Preprocessing Immune Profiling Data

We fork the preprocessing codes from the huARdb paper (https://doi.org/10.1093/nar/gkab857) for convenience in introducing the dataset.

We use cellranger-6.1.2 (https://support.10xgenomics.com/single-cell-gene-expression/software/overview/welcome) to 10x process single-cell GEX/TCR library and generate the raw data. Below are example scripts for running 10x scRNA/TCR-seq data.

The raw output file from CellRanger for RNA and VDJ library should be placed in the separated folders. For example, the RNA library should be placed in the folder named “RNA” and the VDJ library should be placed in the folder named “VDJ”. The directory strucutre should look like:

  ├── EXAMPLE_SAMPLE
  │   ├── GEX/ProcessedData/outs
  │   │   ├── filtered_feature_bc_matrix
  │   │   │   ├── barcodes.tsv
  │   │   │   ├── features.tsv
  │   │   │   └── matrix.mtx
  │   │   ├── ...
  │   ├── VDJ/ProcessedData/outs
  │   │   ├── filtered_contig_annotations.csv
  │   │   ├── all_contig_annotations.csv
  │   │   ├── ...
  │   ├── ...

You can simply use our preprocessing pipeline to preprocess the data.

Note

The preprocessing pipeline is only tested on Linux and Mac OS. It is not tested on Windows. Please report any issue to the scAtlasVAE repository (https://github.com/WanluLiuLab/scAtlasVAE/issues).
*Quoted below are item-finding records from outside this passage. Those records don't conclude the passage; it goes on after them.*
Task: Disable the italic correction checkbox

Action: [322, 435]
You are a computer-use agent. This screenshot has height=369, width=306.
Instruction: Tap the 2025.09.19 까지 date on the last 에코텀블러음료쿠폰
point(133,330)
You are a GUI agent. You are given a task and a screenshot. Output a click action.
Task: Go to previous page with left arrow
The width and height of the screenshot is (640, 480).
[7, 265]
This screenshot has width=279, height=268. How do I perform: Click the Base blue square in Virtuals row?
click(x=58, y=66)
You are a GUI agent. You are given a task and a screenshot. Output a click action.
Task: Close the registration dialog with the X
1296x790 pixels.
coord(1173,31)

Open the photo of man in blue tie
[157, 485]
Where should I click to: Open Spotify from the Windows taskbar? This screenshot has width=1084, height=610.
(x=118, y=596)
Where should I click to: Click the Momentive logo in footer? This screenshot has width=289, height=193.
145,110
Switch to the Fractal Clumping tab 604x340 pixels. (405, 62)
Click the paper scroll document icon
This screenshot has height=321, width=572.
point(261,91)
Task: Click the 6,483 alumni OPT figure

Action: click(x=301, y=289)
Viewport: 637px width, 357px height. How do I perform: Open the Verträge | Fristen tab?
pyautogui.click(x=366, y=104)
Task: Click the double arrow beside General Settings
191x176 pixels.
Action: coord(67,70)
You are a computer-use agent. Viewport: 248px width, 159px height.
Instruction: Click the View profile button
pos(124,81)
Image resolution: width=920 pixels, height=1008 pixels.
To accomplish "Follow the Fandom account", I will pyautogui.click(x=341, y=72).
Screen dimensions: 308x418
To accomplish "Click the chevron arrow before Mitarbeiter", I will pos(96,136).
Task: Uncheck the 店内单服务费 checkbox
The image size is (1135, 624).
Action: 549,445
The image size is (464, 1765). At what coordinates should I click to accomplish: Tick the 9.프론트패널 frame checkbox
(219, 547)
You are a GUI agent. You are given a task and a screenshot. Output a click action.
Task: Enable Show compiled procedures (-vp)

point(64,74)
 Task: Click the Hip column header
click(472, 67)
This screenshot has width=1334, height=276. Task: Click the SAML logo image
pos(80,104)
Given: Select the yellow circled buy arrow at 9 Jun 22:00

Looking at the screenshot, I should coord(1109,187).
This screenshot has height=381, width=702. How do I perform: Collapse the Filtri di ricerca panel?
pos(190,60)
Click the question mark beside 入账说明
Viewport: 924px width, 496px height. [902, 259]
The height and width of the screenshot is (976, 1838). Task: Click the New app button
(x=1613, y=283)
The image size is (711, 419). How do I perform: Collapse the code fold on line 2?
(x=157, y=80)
  from scatlasvae.preprocessing._preprocess import *
  # VDJPreprocessingV1Human is for human data
  # VDJPreprocessingV1Mouse is for mouse data
  pp = VDJPreprocessingV1Human(
      cellranger_gex_output_path = "./EXAMPLE_SAMPLE/RNA/",
      cellranger_vdj_output_path = "./EXAMPLE_SAMPLE/VDJ/",
      output_path = "./EXAMPLE_SAMPLE_OUTPUT_DIR/"
  )
  pp.process(
      r_path = "/opt/anaconda3/envs/r403/bin/Rscript",
      ref_data_path = HSAP_REF_DATA["Tonly"]
  )

HSAP_REF_DATA['Tonly'] contains all cell type annotations for T cells:

Central memory CD8 T cells
Effector memory CD8 T cells
Follicular helper T cells
MAIT cells
Naive CD4 T cells
Naive CD8 T cells
T regulatory cells
Terminal effector CD4 T cells
Terminal effector CD8 T cells
Terminal effector CD8 T cellsMAIT cells
Th1 cells
Th1/Th17 cells
Th17 cells
Th2 cells

HSAP_REF_DATA['TBonly'] contains additional cell type annotations for B cells:

Plasmablasts
Naive B cells
Non-switched memory B cells

Note

You should have R installed and the Rscript executable should be in the PATH. You can also specify the path to the Rscript executable by the argument “r_path”. Make sure your R version is >= 4.0.3 and the following R packages are installed:

Seurat.
DoubletFinder.
dplyr.
SingleR .
zellkonverter.
SeuratDisk.

The output files should include the following files:

  ├── EXAMPLE_SAMPLE_OUTPUT_DIR
  │   ├── all_contig_annotations.json
  │   ├── filterDoublet_prediction_sce.h5ad
  │   ├── results_preprocessed.h5ad
  │   ├── results_raw.h5ad
  │   ├── results_single_chain_preprocessed.h5ad
  │   ├── results_single_chain_raw.h5ad
  │   ├── rscript.R

The results_raw.h5ad is the raw data file.
The results_preprocessed.h5ad is the preprocessed data file with extra chain TCRs (or BCRs).
The results_single_chain_raw.h5ad is the raw data file for single chain TCRs (or BCRs).
The results_single_chain_preprocessed.h5ad is the preprocessed data file for single chain TCRs (or BCRs).
The filterDoublet_prediction_sce.h5ad is the doublet prediction file.
The all_contig_annotations.json is the json file for the VDJ annotation.
The rscript.R is the R script for the preprocessing.